I appreciated all the attention paid to Day and Merton by the Pope and those reporting on his speech, even if some of the media coverage tried to present the economically radical and pacifist Day as providing a “little something for the right and a little something for the left” due to her vocal opposition to abortion and birth control, an aspect of her activism that the Pope did not in fact highlight. But I was a bit disappointed, if not exactly surprised, that the media assumed that most Americans had never heard of Day or Merton.
Both, after all, had major public profiles in the mid-twentieth century. Merton was an acclaimed author, whose first book, the autobiography The Seven Storey Mountain was one of the best-selling books of 1948 and whose later works on, among other things, Christian mysticism and Eastern religions, were also widely read. Although he first became famous in the late 1940s, his interests in mysticism made him a key figure for the spiritual explorations that many Americans took in the Sixties and Seventies. Similarly, while Day founded the Catholic Worker movement in the 1930s, her political views, and especially her pacifism, made her an important presence in the 1960s. Abbie Hoffman called Day “the first hippie.” Merton died suddenly in 1968, electrocuted at the age of 53 while attending an interfaith conference in Bangkok. The older Day, who was born in 1897, passed away in 1980. During their lifetimes, both were among the most famous American Catholic thinkers and activists.

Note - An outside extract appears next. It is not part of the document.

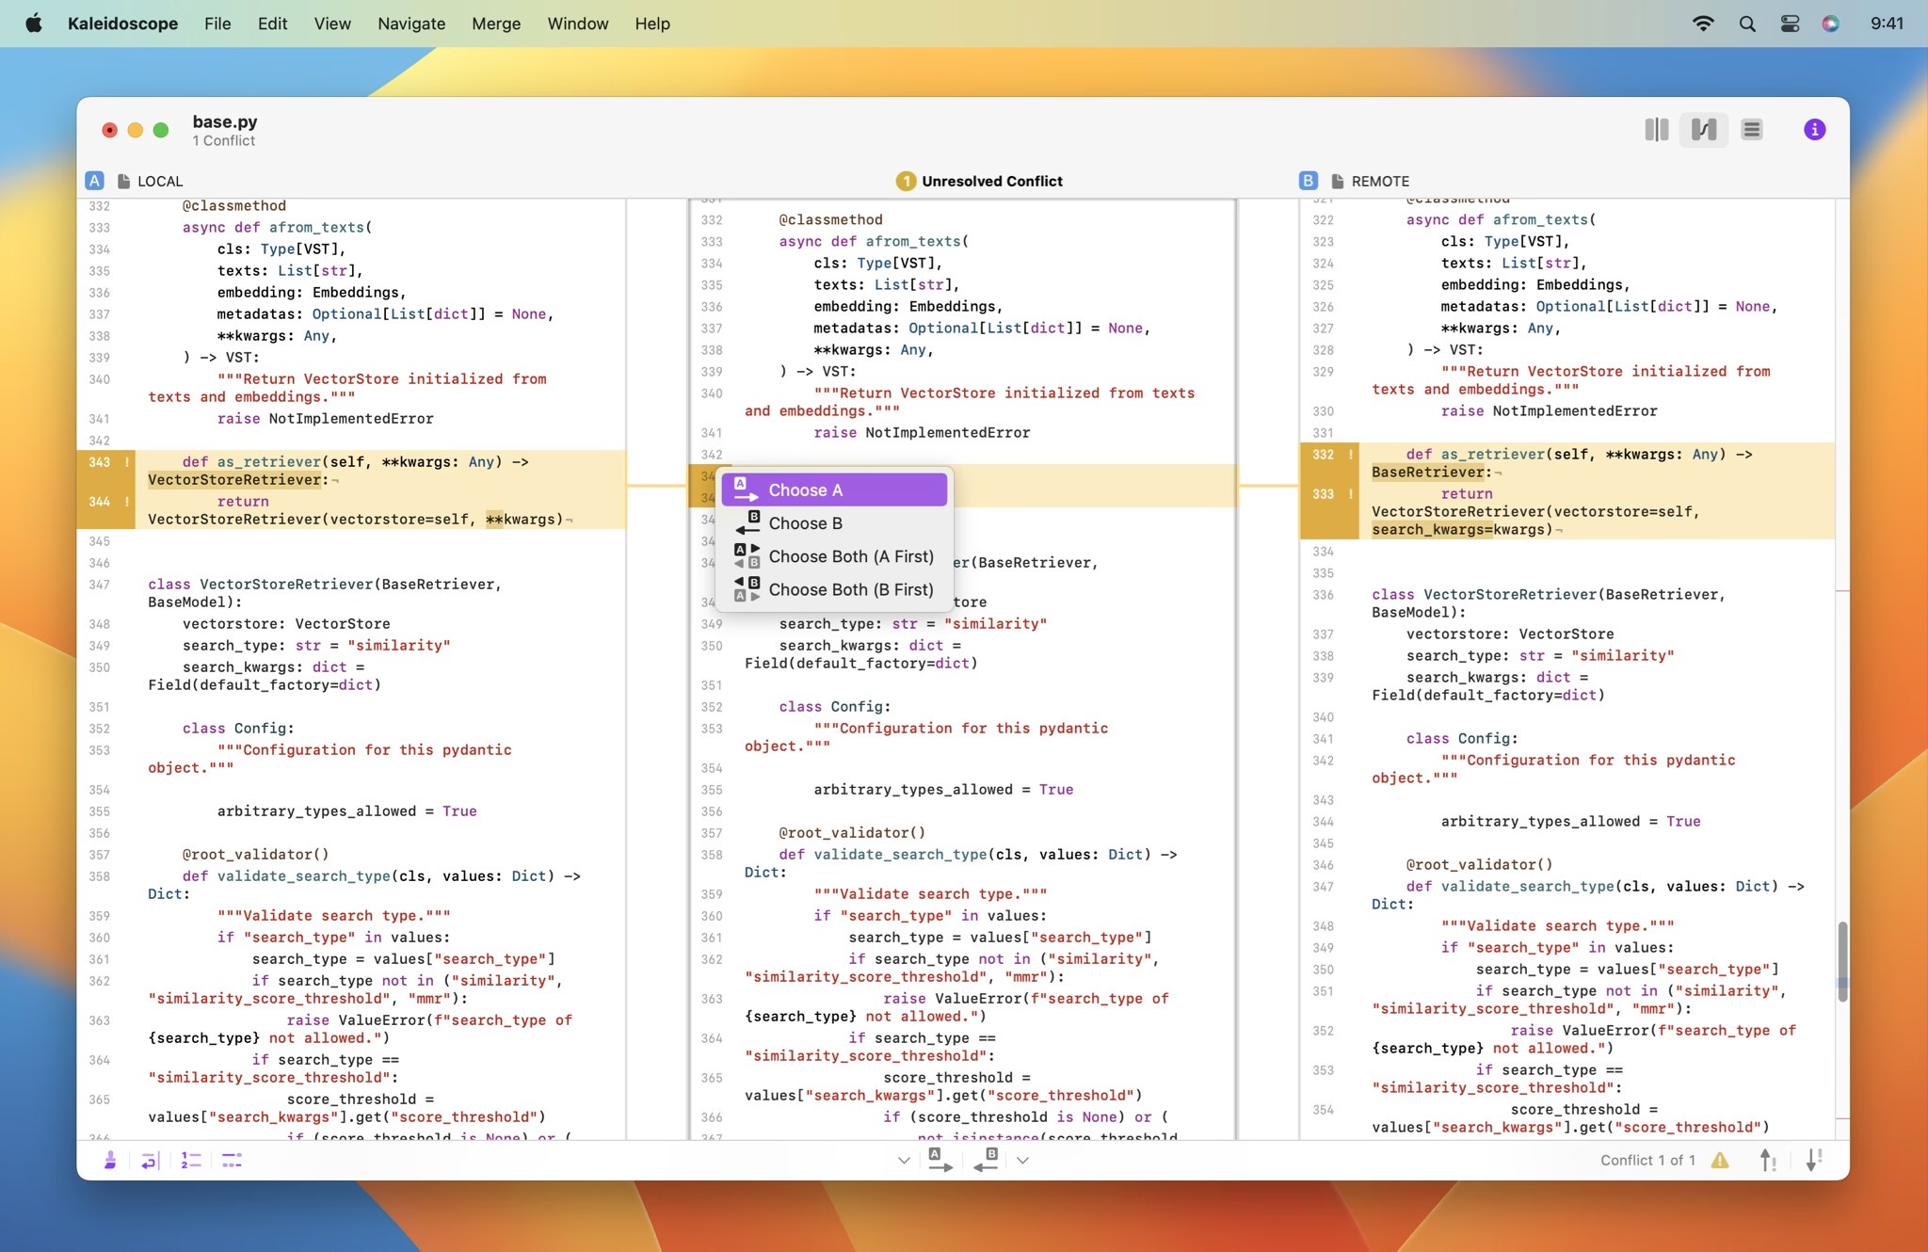The height and width of the screenshot is (1252, 1928).
Task: Open macOS Spotlight search
Action: (1746, 24)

And yet both are precisely the kind of thinkers that Americans, in the decades since their deaths, rarely encounter in our public culture or even history survey courses. Radical politically (though Merton’s political conviction apparently became better known after the posthumous publication of his letters) and religiously, they fit somewhat uncomfortably into the most common stories we tell ourselves about American religion and politics. Whatever the cultural importance of Day’s social activism or Merton’s mysticism, social activists (with a few notable exceptions) and mystics (with almost none) are distinctly at the margins of American history and public culture. Thus most Americans find themselves in the odd position of having to be told by an Argentine Pope about these important figures of the recent U.S. past.
But all this focus on Day and Merton also made me reflect on the two “better known” figures the Pope mentioned: Abraham Lincoln and Martin Luther King, Jr. Both Lincoln and King are, of course, among the best-known figures from the nation’s past. They feature very prominently in the stories we tell about ourselves. Each has had a federal holiday dedicated to his memory. Each remains very alive in our public culture. Certainly neither needed to be introduced to the American public following the Pope’s speech.
And yet both Lincoln and King are “known” in often-distorted forms. As Richard Wightman Fox reminds us in his recent book Lincoln’s Body, Lincoln’s memory has been ever evolving in in the century and a half since his assassination, with the martyred President meaning very different things for different groups of white and black Americans at different times. If the public memory of Lincoln has been complicated and contradictory, the public memory of Martin Luther King, Jr., in contrast, has become heroic but two-dimensional, his entire career reduced to a single speech, occasionally supplemented by a single great piece of writing. The last five years of King’s career, his opposition to Vietnam, his attempts to bring the movement to the north, his support for organized labor, and his concern for the problem of poverty have been largely left out of his public image. It’s not surprising that the media would feel the need to explain who Day and Merton were, but not ask us to look anew at such familiar figures as Lincoln and King.
Whatever one’s feelings about the social vision of Pope Francis, his speech was designed to challenge its listeners, not simply to flatter them, as our public images of Great Men (and Women) like Lincoln and King often do. But the Pope was still very much using these figures for present-minded purposes. The brief history lessons that the media has given us on Day and Merton are designed to make them more available to us as figures in a distinctly usable past. Our interest as historians is, of course, rather different. While I wish most Americans knew who Dorothy Day and Thomas Merton were, my interest is not principally in turning them into exemplary figures for our contemporary contemplation, but rather in seeing them as windows into larger complexities of American thought and culture in the last century. Nevertheless, I took some pleasure in the fact that the Pope made millions of Americans learn about two small, but important, pieces of twentieth-century U.S. intellectual history.